Universitas Sriwijaya
101

Berdasarkan hasil analisis multivariat bahwa variabel yang berhubungan secara


bermakna dengan kejadian kehamilan tidak diinginkan adalah penggunaan metode
KB, pengetahuan metode KB, usia, paritas, jarak kelahiran, tempat tinggal, usia
pertama menikah, pengetahuan siklus ovulasi, media informasi, status ekonomi,
partisipasi wanita dalam pengambilan keputusan rumah tangga. Berdasarkan hasil
analisis menunjukkan bahwa variabel yang paling dominan berpengaruh terhadap
kejadian kehamilan tidak diinginkan adalah variabel paritas sebab variabel paritas
mempunyai nilai PRadjusted paling tinggi yaitu PRadjusted = 2,339 (95% CI: 1,948–
2,810) artinya ibu yang memiliki paritas lebih atau sama dengan 4 orang berisiko
2,339 kali lebih besar untuk mengalami kehamilan tidak diinginkan dibandingkan
dengan ibu yang memiliki paritas 1 sampai 3 orang setelah dikontrol variabel lain.
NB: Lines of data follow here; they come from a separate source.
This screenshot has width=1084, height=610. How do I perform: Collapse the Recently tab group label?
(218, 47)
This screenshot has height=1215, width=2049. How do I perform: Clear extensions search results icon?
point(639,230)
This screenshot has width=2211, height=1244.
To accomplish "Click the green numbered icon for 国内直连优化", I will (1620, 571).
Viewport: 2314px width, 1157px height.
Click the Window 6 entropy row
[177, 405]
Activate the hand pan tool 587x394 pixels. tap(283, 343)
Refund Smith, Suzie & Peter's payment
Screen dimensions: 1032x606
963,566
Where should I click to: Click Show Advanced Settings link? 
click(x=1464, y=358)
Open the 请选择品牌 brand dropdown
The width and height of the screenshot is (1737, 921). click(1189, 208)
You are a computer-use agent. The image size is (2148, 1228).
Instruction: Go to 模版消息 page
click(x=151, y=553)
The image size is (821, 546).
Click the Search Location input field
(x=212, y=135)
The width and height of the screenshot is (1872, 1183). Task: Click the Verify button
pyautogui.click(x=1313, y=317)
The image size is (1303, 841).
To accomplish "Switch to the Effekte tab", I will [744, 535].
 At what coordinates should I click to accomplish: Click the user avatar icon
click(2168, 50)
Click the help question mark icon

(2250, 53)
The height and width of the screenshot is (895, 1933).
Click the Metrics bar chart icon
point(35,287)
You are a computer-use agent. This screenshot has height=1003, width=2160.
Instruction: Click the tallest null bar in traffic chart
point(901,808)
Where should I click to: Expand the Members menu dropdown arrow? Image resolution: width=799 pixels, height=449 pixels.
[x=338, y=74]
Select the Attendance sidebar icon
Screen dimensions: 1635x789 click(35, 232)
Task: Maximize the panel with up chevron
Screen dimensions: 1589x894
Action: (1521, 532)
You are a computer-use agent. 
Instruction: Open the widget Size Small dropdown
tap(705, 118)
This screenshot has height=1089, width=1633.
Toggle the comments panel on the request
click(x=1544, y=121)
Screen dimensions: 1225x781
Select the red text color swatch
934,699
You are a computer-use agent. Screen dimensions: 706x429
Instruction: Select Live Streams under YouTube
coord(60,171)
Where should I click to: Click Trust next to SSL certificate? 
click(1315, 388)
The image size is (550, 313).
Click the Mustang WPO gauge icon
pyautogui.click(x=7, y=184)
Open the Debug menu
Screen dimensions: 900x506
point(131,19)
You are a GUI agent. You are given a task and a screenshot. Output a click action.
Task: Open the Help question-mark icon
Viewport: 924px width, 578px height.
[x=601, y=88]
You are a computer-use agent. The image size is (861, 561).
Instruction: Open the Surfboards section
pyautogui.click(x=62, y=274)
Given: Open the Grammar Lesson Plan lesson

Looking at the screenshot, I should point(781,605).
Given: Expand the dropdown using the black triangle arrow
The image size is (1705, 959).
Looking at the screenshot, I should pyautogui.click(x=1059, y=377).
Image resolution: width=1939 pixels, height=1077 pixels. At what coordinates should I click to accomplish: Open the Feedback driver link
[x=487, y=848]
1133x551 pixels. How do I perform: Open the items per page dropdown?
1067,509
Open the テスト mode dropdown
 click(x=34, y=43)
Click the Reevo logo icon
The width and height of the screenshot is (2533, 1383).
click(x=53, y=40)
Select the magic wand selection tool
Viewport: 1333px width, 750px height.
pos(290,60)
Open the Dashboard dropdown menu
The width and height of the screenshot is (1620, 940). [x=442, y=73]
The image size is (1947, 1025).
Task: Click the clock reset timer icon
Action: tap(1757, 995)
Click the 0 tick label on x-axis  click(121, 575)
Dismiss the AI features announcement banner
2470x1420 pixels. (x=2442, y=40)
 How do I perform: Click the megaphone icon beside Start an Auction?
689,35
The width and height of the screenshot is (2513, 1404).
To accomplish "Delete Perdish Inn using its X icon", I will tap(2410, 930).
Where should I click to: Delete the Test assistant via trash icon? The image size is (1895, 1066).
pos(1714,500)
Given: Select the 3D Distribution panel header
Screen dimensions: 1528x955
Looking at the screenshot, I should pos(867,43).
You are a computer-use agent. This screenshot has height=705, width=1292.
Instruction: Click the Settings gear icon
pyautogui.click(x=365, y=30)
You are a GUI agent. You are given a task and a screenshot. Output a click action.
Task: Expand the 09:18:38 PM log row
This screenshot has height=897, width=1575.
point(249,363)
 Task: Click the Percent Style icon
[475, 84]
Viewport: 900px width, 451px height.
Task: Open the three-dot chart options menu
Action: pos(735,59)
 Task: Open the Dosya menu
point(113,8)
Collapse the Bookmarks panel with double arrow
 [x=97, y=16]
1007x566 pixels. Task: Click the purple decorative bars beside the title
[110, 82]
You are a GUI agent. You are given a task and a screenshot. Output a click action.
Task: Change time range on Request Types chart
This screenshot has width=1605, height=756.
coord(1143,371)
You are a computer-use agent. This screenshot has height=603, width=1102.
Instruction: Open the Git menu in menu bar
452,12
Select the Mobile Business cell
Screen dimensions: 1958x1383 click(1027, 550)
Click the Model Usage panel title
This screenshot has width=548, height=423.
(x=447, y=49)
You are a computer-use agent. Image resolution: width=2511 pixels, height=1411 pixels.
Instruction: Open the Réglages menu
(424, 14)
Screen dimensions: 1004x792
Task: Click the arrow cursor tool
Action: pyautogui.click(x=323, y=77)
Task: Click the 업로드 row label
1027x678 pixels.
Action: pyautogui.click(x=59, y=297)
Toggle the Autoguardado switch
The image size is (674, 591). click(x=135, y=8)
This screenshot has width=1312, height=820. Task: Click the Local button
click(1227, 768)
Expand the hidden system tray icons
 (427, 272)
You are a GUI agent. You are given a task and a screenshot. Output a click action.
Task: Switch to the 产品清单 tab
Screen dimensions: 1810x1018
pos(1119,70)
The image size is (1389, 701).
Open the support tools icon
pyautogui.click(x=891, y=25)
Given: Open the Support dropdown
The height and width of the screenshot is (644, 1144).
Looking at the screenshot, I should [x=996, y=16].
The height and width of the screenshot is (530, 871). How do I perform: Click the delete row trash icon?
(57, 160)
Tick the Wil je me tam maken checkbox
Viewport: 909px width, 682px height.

Pertimbangan jumlah anak bagi pasangan penting untuk meningkatkan
kesehatan reproduksi ibu sebab semakin sering seorang ibu melahirkan anak maka
akan semakin berisiko memiliki kematian dalam persalinan. Maka program
perencanaan kehamilan oleh pemerintah harus ditingkatkan karena dapat
mencegah terjadinya kehamilan tidak diinginkan.